Il rombo is an Italian term for the subterranean rumble before an earthquake. In May and September 1976, two severe earthquakes ripped through the Friuli region in northeastern Italy, causing extensive damage. About a thousand people died under the rubble, tens of thousands were left without shelter, and many ended up leaving their homes forever.

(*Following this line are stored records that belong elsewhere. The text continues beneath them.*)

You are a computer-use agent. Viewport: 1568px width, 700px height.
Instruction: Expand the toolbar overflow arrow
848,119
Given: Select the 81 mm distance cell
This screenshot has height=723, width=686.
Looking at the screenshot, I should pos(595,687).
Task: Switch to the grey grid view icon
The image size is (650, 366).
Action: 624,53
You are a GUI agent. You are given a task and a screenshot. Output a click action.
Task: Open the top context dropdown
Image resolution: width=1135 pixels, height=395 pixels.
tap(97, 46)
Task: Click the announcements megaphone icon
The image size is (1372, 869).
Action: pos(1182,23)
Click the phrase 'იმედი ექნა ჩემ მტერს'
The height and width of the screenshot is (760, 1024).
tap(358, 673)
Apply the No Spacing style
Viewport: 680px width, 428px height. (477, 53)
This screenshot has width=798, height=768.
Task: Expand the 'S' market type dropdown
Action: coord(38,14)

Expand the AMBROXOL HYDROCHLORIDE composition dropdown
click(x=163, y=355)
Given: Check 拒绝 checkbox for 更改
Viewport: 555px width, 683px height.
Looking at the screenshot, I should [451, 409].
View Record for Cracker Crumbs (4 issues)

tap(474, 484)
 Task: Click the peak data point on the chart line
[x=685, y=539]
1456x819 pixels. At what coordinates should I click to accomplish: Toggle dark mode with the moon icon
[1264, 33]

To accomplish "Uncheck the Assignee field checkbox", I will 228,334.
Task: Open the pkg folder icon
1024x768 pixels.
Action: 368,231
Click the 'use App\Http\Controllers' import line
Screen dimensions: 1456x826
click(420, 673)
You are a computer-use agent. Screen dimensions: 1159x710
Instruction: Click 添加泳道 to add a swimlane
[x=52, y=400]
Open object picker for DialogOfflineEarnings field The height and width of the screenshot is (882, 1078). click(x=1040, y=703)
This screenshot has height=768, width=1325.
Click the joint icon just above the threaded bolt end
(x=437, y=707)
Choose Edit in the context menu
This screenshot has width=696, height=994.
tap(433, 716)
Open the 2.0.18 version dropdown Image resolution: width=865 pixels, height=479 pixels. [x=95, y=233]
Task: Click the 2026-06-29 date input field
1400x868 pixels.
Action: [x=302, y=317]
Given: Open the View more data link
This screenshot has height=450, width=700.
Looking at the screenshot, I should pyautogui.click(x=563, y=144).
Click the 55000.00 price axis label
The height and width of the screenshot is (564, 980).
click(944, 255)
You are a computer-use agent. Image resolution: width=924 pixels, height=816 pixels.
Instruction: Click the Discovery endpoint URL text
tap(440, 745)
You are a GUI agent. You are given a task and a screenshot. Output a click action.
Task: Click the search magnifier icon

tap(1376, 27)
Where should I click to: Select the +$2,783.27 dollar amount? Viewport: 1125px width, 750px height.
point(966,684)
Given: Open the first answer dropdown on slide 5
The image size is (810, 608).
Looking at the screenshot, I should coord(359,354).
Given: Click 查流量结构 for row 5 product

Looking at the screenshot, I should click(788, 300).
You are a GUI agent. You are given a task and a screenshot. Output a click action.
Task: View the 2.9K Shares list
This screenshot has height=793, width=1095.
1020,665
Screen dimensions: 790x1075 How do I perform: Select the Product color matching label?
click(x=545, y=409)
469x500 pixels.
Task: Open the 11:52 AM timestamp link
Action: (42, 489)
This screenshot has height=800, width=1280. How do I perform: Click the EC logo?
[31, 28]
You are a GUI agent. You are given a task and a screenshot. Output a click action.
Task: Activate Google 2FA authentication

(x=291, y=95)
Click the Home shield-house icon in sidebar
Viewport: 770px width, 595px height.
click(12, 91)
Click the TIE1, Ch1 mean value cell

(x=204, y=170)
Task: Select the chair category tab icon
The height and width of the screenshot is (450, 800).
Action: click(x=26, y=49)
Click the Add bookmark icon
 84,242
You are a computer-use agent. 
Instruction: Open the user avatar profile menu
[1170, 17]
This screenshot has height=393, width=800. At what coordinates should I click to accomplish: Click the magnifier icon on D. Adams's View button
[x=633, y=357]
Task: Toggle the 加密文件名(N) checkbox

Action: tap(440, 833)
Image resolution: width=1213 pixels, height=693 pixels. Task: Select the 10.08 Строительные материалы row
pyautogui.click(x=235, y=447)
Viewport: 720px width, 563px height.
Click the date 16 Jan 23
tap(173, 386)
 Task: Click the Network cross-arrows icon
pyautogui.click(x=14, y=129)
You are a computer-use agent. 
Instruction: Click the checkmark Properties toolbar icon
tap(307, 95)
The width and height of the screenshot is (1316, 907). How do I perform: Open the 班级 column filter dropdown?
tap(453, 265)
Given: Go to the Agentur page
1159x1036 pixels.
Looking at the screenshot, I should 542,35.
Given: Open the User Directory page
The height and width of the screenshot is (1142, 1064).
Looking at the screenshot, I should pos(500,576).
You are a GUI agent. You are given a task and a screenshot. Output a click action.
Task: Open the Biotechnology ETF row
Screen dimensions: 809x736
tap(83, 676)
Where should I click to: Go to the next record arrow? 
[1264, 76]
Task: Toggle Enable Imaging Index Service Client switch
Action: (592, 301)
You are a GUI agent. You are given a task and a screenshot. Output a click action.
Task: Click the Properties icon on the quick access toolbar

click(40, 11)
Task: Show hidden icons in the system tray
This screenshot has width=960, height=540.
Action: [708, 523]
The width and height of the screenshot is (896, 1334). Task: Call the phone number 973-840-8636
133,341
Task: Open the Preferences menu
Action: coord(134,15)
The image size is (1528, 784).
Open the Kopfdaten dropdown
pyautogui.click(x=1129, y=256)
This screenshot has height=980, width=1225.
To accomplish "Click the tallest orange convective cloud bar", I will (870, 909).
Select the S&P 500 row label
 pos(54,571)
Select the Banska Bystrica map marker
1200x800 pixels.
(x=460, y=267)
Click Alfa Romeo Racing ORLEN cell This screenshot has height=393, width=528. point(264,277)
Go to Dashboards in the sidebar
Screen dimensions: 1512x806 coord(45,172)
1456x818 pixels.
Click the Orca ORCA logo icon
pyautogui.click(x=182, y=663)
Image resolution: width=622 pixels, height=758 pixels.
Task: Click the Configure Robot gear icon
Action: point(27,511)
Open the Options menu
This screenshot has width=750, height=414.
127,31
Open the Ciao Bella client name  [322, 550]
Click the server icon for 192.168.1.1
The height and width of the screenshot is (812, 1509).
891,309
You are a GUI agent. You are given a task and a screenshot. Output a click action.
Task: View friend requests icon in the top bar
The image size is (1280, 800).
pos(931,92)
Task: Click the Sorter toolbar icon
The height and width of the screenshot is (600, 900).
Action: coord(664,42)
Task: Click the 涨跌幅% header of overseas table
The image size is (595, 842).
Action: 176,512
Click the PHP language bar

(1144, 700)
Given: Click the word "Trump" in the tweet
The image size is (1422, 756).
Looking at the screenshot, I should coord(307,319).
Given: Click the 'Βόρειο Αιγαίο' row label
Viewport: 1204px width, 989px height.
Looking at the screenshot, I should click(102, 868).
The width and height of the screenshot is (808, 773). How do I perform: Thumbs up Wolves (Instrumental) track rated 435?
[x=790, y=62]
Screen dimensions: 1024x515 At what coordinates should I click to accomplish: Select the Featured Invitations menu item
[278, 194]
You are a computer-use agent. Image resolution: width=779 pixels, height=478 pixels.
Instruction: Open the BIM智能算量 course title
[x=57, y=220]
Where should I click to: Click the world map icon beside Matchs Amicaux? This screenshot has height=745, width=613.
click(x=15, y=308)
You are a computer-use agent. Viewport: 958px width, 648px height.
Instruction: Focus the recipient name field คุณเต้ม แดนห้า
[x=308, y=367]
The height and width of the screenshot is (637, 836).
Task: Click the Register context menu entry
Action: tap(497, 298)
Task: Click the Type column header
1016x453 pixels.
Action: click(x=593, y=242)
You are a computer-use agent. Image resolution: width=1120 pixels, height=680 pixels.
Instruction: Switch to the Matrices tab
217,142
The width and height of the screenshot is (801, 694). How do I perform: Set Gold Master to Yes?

Rombo is a record of this disaster and its aftermath, as told by seven men and women who were children at the time: Anselmo, Mara, Olga, Gigi, Silvia, Lina, and Toni. They speak of portents that preceded the earthquakes and of the complete disorder that followed, the obliteration of all that was familiar and known by heart. Their memories, like the earth, are subject to rifts and abysses. Esther Kinsky splices these indelible, incomplete recollections with exacting descriptions of the alpine region, forgoing a linear narrative for a deftly layered collage that reaches back and forth in time. The brilliantly original book that emerges is both memorial and purgatorial mount.
PUBLISHERS WEEKLY
Named for the Calabrian term for the low rumble that precedes earthquakes, Kinsky's experimental and somewhat rocky outing follows seven Italians from rural Friuli as they recount their lives before and after two devastating earthquakes. Intercut with asides on local plants, birds, and folklore, the resulting pastiche melds the voices of people, nature, and the earth itself into a single chorus. The result is somewhat unfocused, if brilliantly evocative. Despite the multiperspective narration, the speakers are for the most part indistinguishable; without dialogue or identifiable speaking styles, their first-person accounts of growing up in rural poverty (gathering hay in mountain valleys, absentee parents and partners at work abroad) blend together. Kinsky halts the narrative with meandering descriptions of nearby Mount Canin's chalky faces; the soft, variable colors of limestone; and the local white mountain garlic. Readers willing to contain their interest in traditional storytelling—and to weather the occasionally repetitive interlude—will savor Kinsky's poetic and dreamlike scenes: a child lulled to sleep by the sounds of a nearby gravel quarry; young shepherds catching vipers in glass jars. Though it can be tedious, it's hard to deny the beauty of Kinsky's elegantly wrought sketchbook of rural life.